Escreva a continuação do trecho sobre o cancelamento de planos de saúde, começando logo depois da última frase apresentada.

▸ Trecho selecionado:
◇ ◇ ◇ ◇ ◇
Uma onda de cancelamentos de planos de saúde que vem atingindo autistas, idosos com câncer, cardiopatas e gestantes gerou processos no governo e uma enxurrada de ações na Justiça.
O UOL apurou que mais de 290 mil planos foram cancelados por decisão das operadoras — as chamadas rescisões unilaterais — nos últimos dois anos. É o que mostram dados de um levantamento do Ministério da Justiça feito com apenas sete operadoras.
O total de cancelamentos unilaterais, no entanto, é maior, mas permanece desconhecido — empresas e a própria Agência Nacional de Saúde Suplementar (ANS) não informaram um número exato à reportagem e ao Ministério da Justiça.
Defensorias Públicas de diferentes estados apontam que, por trás dessas rescisões, há esquemas de “falsos planos coletivos” e indicativos de “seleção de risco” — a prática ilegal cancela planos de adesão coletiva para excluir pacientes com tratamentos de alto custo, enquanto os demais são realocados.
O Ministério da Justiça abriu, na semana passada, processo administrativo contra 17 operadoras por suspeitas de “práticas abusivas” contra o Código de Defesa do Consumidor. As sanções podem ir de multas de até R$ 14 milhões a intervenções administrativas.
“Sinto uma tristeza muito grande. Até pagando a gente não tem os nossos direitos. Quando fiz o plano, eu era uma pessoa saudável”, disse Maria Conceição Silva Vieira, 70, que usa uma bolsa de colostomia desde que teve câncer na uretra em 2022.
A professora obteve na Justiça o direito de retomar o plano, mas o serviço só foi restabelecido quatro meses depois, após o UOL questionar a operadora Amil.
A reportagem apurou que ao menos 2.500 pessoas conseguiram reaver seus planos judicialmente, mas ainda há quem siga lutando na Justiça para recuperá-los.
Comprada em dezembro de 2023 por R$ 11 bilhões pelo empresário José Seripieri Filho, a Amil lidera neste ano o ranking de queixas por cancelamentos da ANS. Só de rescisões unilaterais em planos de adesão coletiva foram 28 mil até maio.
“Os contratos foram cancelados coletivamente, sem qualquer distinção de pessoa, porque apresentavam desequilíbrio financeiro a ponto de os reajustes necessários para corrigi-los serem inexequíveis”, afirmou a Amil, que nega ter feito seleção de risco.
Apesar de ter reduzido em um terço sua carteira desse tipo de plano, a Amil continua vendendo a modalidade. Entre as corretoras que o oferecem, está a do filho do dono.
Luca Seripieri ofereceu recentemente planos de adesão coletiva a grandes sindicatos de servidores públicos em Brasília. A empresa dele diz agir dentro da legalidade.
“Falsos planos coletivos”
Duas ações civis públicas da Defensoria Pública do Distrito Federal querem indenizações de R$ 1 milhão da Amil e da Unimed por danos morais.
◇ ◇ ◇ ◇ ◇
▸ Listagem original:
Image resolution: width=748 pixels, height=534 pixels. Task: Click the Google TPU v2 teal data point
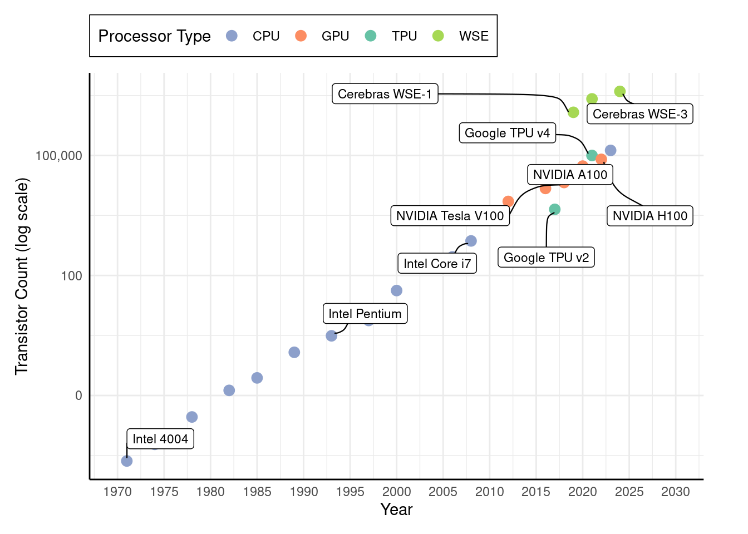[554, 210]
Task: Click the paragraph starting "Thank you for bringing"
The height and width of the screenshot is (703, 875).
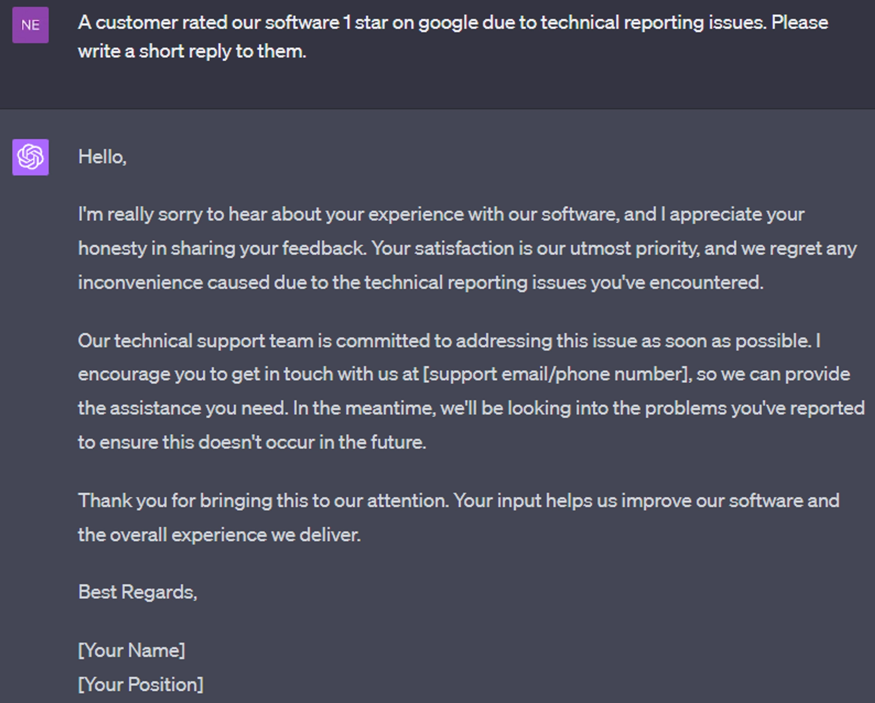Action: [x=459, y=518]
◇ ◇ ◇ ◇ ◇
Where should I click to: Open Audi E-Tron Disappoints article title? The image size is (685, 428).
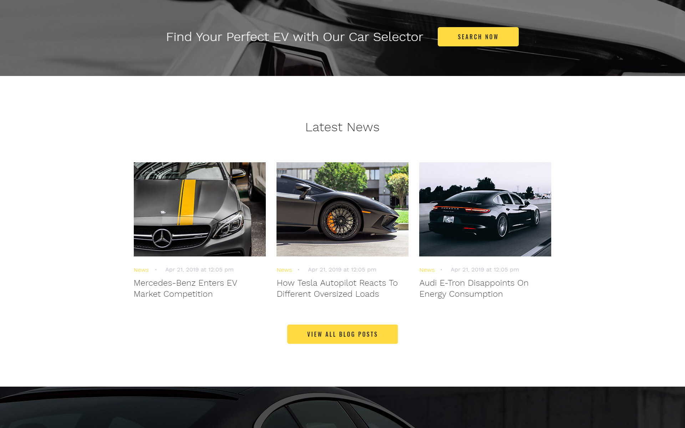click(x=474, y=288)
◇ ◇ ◇ ◇ ◇
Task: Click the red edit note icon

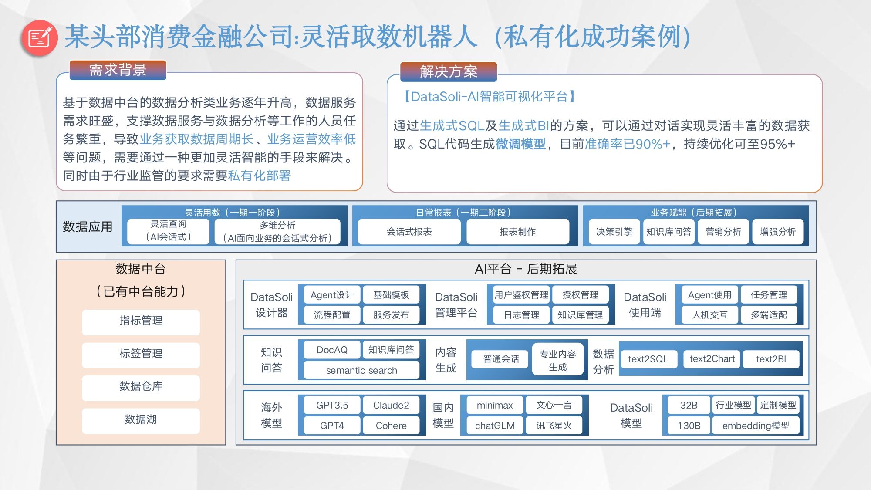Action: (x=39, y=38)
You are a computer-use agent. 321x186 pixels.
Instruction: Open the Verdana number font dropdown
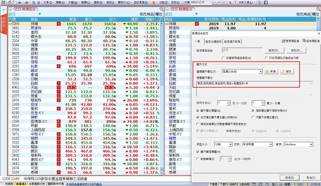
◇ ◇ ◇ ◇ ◇
▸ Resultado final:
As ações sustentam que as operadoras e administradoras de saúde usaram entidades de fachada, como associações genéricas de estudantes ou aposentados, para inserir pacientes em planos por adesão coletiva — passíveis de cancelamentos unilaterais.
Para demonstrar o esquema, a Defensoria aponta casos de beneficiários da Amil:
- cujas datas de filiação à associação e de assinatura do contrato são as mesmas;
- que não guardam qualquer relação com essas associações;
- que passaram a pagar taxa associativa mensal no próprio boleto do plano de saúde
Um dos contratos cancelados é o de uma criança com Síndrome de Down que, apesar de ter 11 anos, foi filiada à União Brasileira dos Estudantes Secundaristas do DF.
Parte dos pacientes excluídos são migrados para outros planos por portabilidade, observa Antônio Carlos Cintra, defensor público do DF.
A Defensoria registra na ação que o fato de apenas pessoas com condições de saúde especiais buscarem a Justiça é um indicativo de que as demais — também excluídas, mas saudáveis — foram realocadas em novos contratos. O processo não apresenta, contudo, provas desse tipo de prática.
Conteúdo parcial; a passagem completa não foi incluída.